The Complete Guide to Reading the Odyssey

Two Protagonists

The Odyssey has two heroes — and most readers miss one of them

Before you start reading the Odyssey, you should know that it's structured differently from most epic poems. The Odyssey has two protagonists working toward the same goal from different places. The first four books—called the Telemachy—don't follow Odysseus at all. Instead, they track his son Telemachus as he grows from a passive boy into a man capable of action.

Understanding both character arcs before you begin prevents the confusion many first-time readers feel when Odysseus doesn't appear until Book 5. Homer is showing you that the hero's homecoming requires more than one person to succeed.

Odysseus: The Survivor Who Lost Everything

When the Odyssey begins, Odysseus has been away from home for twenty years—ten fighting at Troy, ten more wandering the Mediterranean. He's survived the Cyclops, the Sirens, Circe's island, and a journey to the Underworld. But survival came at a price: his entire crew is dead, his ships are destroyed, and he washes ashore in Ithaca alone, disguised as a beggar, with nothing.

His arc in the poem is about restoring his identity and reclaiming his kingship. He must prove that the man who left twenty years ago is still the same clever, resourceful leader—and still worthy of what he comes home to. You'll see him test his household, his son, and finally his wife before revealing himself.

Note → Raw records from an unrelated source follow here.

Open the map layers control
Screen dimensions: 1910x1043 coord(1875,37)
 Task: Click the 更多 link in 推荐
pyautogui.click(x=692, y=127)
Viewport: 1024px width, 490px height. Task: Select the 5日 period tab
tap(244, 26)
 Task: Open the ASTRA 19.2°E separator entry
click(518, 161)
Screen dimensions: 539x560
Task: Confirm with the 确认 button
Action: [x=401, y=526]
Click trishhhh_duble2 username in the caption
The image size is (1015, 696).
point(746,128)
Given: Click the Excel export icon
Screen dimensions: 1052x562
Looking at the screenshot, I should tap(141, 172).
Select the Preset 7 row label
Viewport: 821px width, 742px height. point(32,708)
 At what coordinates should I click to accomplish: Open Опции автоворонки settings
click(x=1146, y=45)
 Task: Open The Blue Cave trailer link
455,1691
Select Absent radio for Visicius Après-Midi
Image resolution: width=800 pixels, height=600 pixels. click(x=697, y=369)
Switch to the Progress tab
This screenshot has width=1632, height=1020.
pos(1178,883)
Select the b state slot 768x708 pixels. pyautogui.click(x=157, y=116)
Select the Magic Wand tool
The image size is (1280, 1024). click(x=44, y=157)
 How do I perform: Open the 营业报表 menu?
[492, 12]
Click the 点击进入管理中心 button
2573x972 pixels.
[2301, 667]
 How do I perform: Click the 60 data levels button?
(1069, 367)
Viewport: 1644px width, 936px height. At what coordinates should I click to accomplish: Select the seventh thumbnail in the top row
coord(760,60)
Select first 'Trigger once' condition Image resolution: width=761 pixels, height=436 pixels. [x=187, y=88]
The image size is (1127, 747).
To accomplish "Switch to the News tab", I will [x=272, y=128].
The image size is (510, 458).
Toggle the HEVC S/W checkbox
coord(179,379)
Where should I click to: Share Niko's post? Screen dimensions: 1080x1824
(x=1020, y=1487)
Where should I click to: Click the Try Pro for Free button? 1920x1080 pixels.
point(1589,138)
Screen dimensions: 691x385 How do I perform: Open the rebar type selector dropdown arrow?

Telemachus: The Son Who Must Grow Up

Telemachus starts the Odyssey passive and powerless. He's grown up fatherless in a house overrun by 108 suitors who devour his family's wealth and show him no respect. He doesn't know if his father is alive or dead, and he has no idea how to act.

His journey to Pylos and Sparta in Books 1–4 is a coming-of-age story. He meets Nestor and Menelaus, hears tales of the Trojan War, and learns what kind of man his father was. When he returns to Ithaca, he's ready to stand beside Odysseus in the final confrontation. Without Telemachus's transformation, the homecoming couldn't happen.

Penelope: The Strategic Equal

Many scholars now argue that Penelope functions as the Odyssey's third protagonist—and that you can't fully understand the poem without tracking her arc as carefully as the other two. For twenty years, she's held the household together under siege, using intelligence and strategic delay as her only weapons.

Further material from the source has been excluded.